Acceleration of gravity always acts in a downward direction.
Time to reach the highest point and then returning back to the initial point is the same. So total time of flight is represented as
\[t=\dfrac{2{{V}_{y}}}{g}\]
\[t=\dfrac{40Cos\theta }{g}\]
\[t=\dfrac{40Cos\theta }{10}\]
\[t=4Cos\theta \]\[(Equation1)\]
For horizontal motion,
Ball is moving with horizontal component of velocity
\[20Sin\theta \]
but air acceleration is acting in the right direction so due to this air acceleration the ball gets back to the initial point so displacement of the ball along horizontal becomes 0.
So we apply Second equation of motion,
Since displacement is 0 and we already calculated the time to reach the starting point in equation 1.
Since direction of acceleration is in the opposite direction of horizontal velocity so it is taken as negative in direction.
\[{{a}_{x}}=-4m{{s}^{-2}}\]
So we get
\[S=ut+\dfrac{1}{2}a{{t}^{2}}\]
\[0={{V}_{x}}t+\dfrac{1}{2}{{a}_{x}}{{t}^{2}}\]
\[0=20Sin\theta t-\dfrac{1}{2}4{{t}^{2}}\]
\[20Sin\theta t=2{{t}^{2}}\]
\[t=10Sin\theta \]\[(Equation2)\]
from equation 1 and Equation 2, we get
\[4Cos\theta =10Sin\theta \]
\[\Rightarrow \]\[Tan\theta =\dfrac{4}{10}\]
\[\Rightarrow Cot\theta =\dfrac{10}{4}\]
\[\therefore \]\[\theta =Co{{t}^{-1}}(2.5)\]
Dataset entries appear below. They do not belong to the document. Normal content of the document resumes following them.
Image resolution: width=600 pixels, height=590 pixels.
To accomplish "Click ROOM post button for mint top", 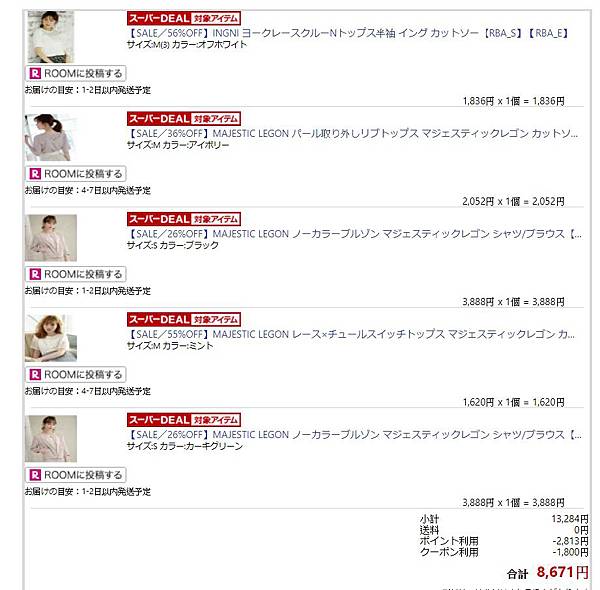I will pos(75,374).
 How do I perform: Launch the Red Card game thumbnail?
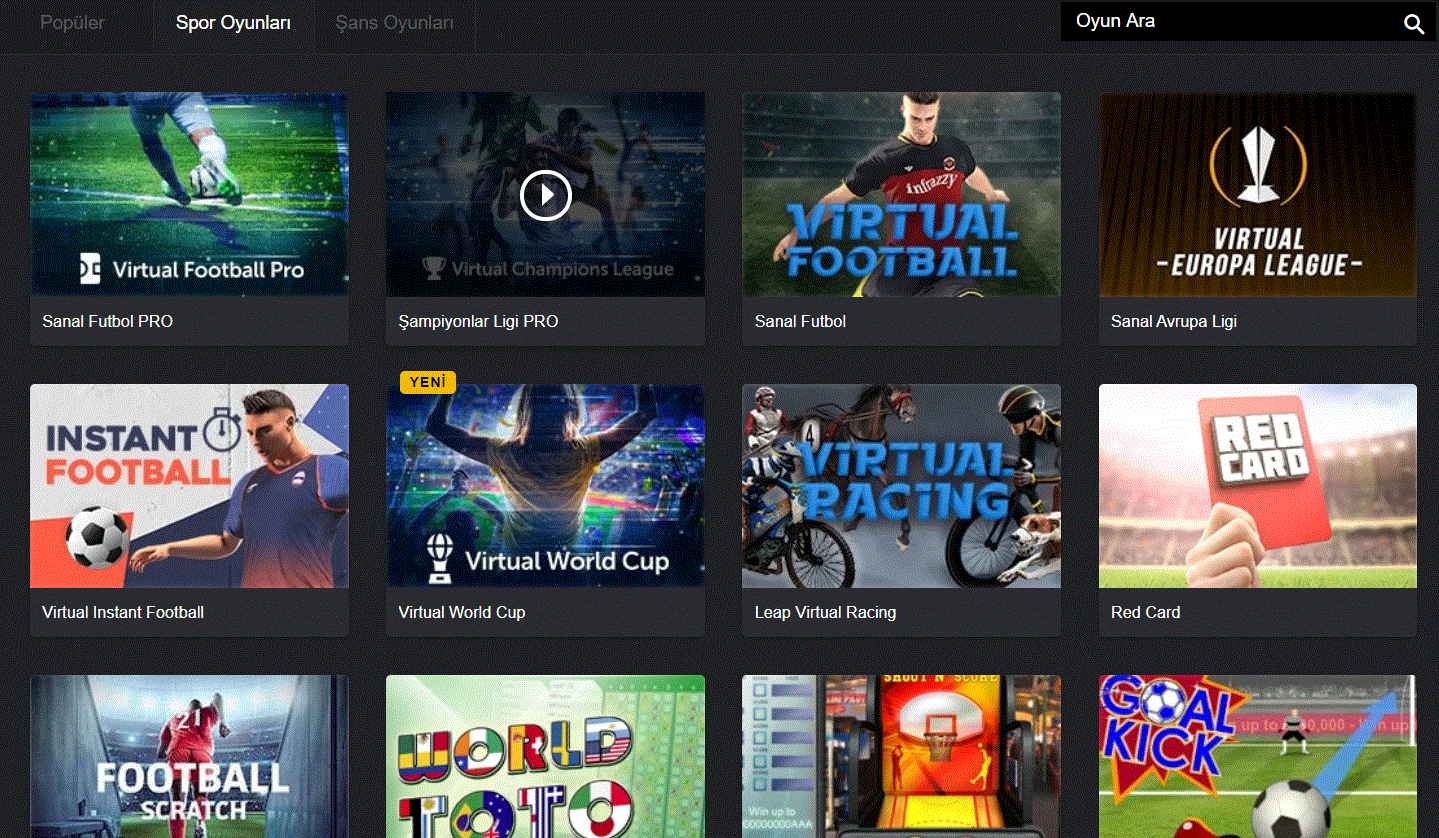click(x=1257, y=486)
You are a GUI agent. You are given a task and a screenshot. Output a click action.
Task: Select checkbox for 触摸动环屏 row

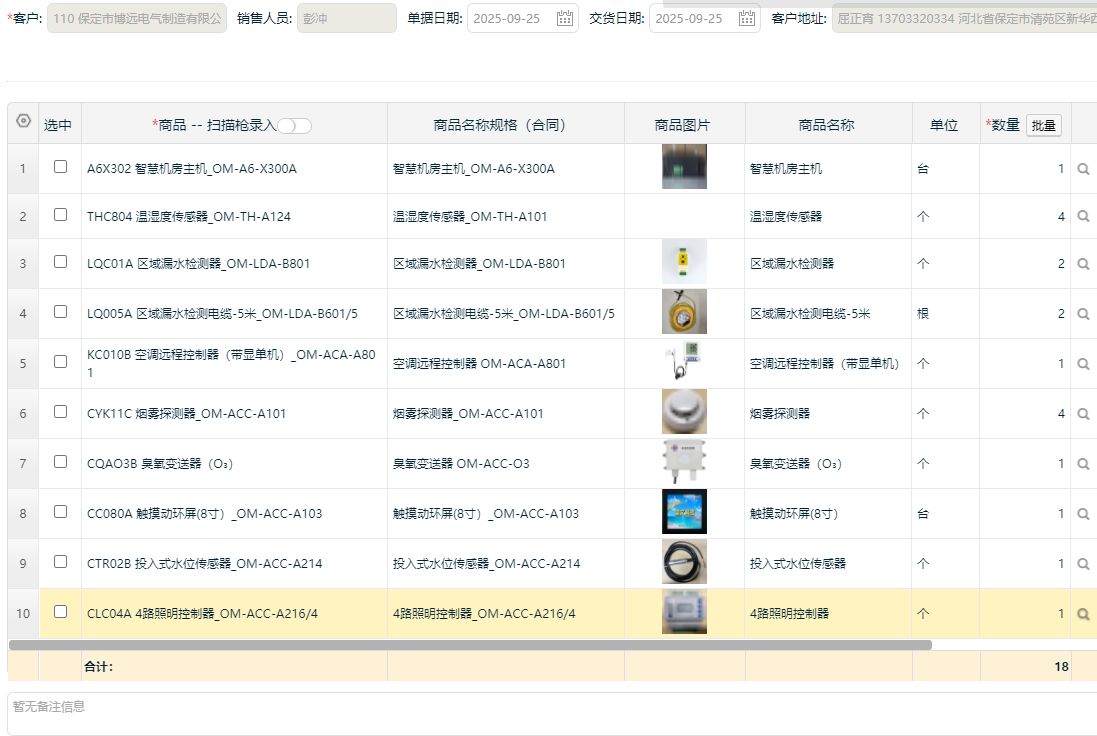pyautogui.click(x=60, y=512)
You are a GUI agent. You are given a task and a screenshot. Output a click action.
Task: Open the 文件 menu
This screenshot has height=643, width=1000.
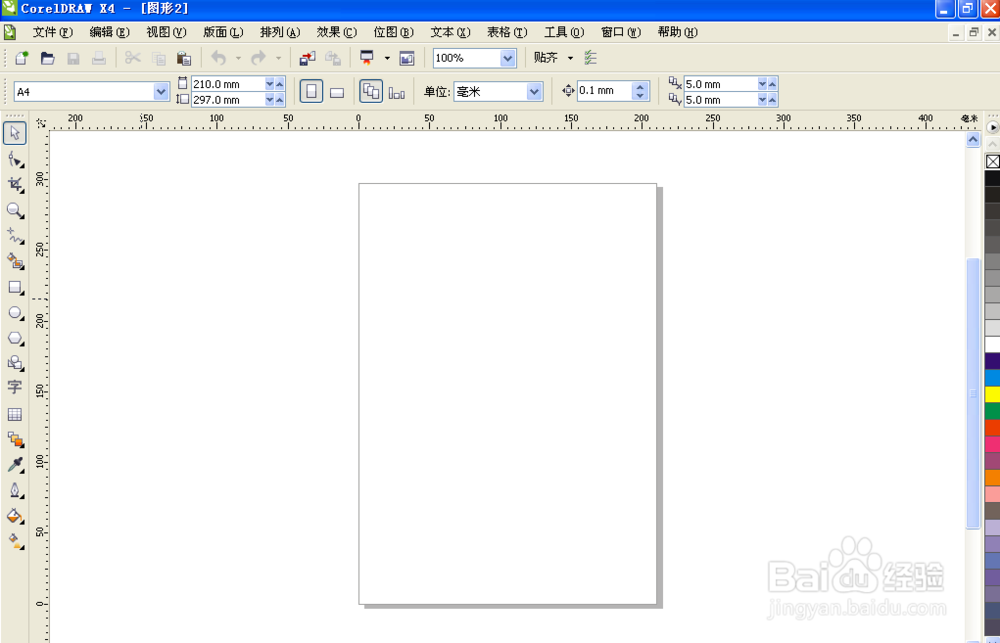(48, 31)
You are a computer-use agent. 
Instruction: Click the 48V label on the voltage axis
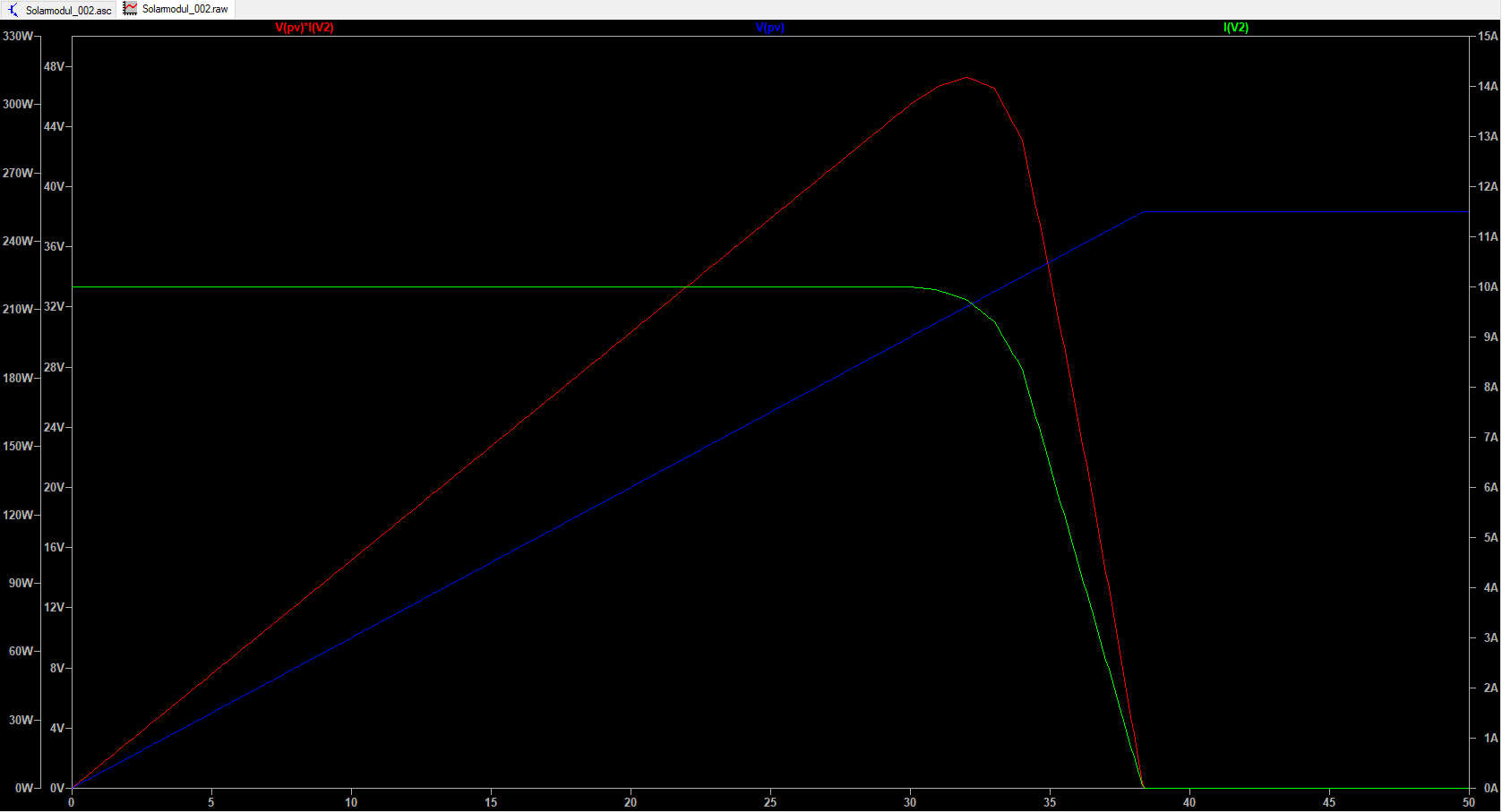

So the ball must be thrown at angle \[Co{{t}^{-1}}(2.5)\] so that the ball will return to the boy's hand.

Correct Option is D.

Note:
The main point to notice in this question is that horizontal displacement becomes 0 because air acts in the opposite direction and the ball comes to the initial position again. The value of acceleration due to gravity is taken as negative when the body is going away from earth and it is taken as positive when the body is coming back to earth.